People's Palace and Winter Gardens

When the People's Palace and Winter Garden opened in 1898 the surrounding area of Glasgow's old centre and East End was an unhealthy and extremely overcrowded place.

Glasgow Green was the only large area for recreation nearby. Lord Rosebery, speaking to a crowd of about 3,500 at the opening, declared it 'open to the people for ever and ever' and characterised it as 'a palace of pleasure and imagination.' The idea of creating a museum for the people of the east end went back as far as 1866, but it was only in 1889 that planning began in earnest. The city fathers were influenced by the success of the Kibble Palace which had been installed in the Botanic Gardens in 1873 providing a similar leisure space for the west end of the city. The City engineer, A. B. McDonald produced the Renaissance-influenced design in red sandstone and the spacious steel-framed winter garden and work started in 1894.

There were reading and recreation rooms on the ground floor, a museum on the first floor and an art gallery above it. This combination of  facilities was very much in tune with Victorian aspirations to provide working class people with opportunities for self improvement and decorous, sober leisure activity. The sculpted figures on the balustrade can be identified from the objects they hold as Shipbuilding, Mathematics and Science, Sculpture, Painting, Engineering and Textiles, while above them on the attic story, a seated figure of Progress flanked by Science and The Arts, sums up the scheme.

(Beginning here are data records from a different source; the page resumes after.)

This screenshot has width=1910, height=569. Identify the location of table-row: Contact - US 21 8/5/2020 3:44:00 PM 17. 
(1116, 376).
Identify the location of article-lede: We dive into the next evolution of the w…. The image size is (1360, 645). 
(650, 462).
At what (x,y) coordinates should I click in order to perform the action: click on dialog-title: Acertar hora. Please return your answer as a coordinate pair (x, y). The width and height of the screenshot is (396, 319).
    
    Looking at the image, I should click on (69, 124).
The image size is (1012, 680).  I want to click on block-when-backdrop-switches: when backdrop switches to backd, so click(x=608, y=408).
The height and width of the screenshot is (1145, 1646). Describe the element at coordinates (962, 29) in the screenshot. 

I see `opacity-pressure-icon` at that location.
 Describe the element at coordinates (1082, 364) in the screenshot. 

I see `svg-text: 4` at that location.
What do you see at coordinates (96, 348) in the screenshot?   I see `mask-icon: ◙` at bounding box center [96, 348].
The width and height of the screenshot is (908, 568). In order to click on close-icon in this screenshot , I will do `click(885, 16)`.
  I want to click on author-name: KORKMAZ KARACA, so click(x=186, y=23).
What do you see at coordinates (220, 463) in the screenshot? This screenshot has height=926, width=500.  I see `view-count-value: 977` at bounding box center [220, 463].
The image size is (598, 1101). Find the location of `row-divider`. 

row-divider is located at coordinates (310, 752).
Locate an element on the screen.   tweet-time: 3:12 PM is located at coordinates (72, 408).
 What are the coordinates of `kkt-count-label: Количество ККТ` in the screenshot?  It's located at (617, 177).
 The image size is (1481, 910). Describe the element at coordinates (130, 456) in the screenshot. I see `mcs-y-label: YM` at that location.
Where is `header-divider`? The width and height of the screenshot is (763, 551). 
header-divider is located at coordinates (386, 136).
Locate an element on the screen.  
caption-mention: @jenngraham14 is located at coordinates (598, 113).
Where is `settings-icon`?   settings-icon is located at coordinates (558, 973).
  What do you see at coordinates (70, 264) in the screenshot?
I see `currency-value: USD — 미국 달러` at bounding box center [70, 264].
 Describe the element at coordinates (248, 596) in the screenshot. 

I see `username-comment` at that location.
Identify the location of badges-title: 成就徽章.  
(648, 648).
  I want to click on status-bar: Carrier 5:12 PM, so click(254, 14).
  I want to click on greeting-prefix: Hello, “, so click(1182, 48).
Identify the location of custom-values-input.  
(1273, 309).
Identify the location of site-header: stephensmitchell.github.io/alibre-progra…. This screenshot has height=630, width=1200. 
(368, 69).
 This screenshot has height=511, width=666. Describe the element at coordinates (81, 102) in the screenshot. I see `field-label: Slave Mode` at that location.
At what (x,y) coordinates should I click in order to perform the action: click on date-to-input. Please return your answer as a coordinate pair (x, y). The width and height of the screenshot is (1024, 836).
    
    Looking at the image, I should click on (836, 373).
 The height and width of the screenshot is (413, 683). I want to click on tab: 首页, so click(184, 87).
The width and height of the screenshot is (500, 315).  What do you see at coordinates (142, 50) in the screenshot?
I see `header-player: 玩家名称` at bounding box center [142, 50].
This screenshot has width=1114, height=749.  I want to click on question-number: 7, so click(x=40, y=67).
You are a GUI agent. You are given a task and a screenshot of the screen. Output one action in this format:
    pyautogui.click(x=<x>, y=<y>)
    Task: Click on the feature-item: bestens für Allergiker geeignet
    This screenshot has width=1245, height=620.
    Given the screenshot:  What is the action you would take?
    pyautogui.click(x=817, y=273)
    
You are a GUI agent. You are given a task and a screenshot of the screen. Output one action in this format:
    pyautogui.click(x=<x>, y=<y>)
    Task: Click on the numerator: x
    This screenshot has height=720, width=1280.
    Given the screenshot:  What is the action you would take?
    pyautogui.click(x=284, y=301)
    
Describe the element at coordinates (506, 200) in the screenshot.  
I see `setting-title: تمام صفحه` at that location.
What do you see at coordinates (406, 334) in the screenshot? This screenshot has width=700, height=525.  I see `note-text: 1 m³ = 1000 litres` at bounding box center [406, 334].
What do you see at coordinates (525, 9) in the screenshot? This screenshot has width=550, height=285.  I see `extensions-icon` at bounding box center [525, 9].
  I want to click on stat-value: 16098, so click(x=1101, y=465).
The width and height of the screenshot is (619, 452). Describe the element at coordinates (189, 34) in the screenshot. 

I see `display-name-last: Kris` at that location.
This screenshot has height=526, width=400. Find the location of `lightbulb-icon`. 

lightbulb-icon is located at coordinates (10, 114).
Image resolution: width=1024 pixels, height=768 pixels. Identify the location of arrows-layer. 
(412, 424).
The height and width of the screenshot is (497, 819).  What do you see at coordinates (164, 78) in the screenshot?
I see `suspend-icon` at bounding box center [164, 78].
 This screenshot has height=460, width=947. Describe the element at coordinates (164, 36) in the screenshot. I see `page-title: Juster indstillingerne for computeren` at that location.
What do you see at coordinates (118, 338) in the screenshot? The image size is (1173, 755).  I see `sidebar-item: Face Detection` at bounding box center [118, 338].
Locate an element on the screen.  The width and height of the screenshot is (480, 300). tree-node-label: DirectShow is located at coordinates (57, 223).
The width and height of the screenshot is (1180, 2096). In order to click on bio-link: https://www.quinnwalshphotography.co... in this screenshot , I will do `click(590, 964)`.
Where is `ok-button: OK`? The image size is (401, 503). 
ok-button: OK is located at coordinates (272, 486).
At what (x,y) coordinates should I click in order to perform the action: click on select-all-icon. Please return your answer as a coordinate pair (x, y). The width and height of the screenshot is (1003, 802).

The People's Palace is now a museum exploring aspects of the life of ordinary Glaswegians from the mid 18th century to the present day. Several displays relate to life around the Green, including steamies (communal wash houses), political banners and popular entertainment (rallies and demonstrations as well as Glasgow Fair traditionally took place on the Green) and crime and punishment (Justiciary Courthouse and executions).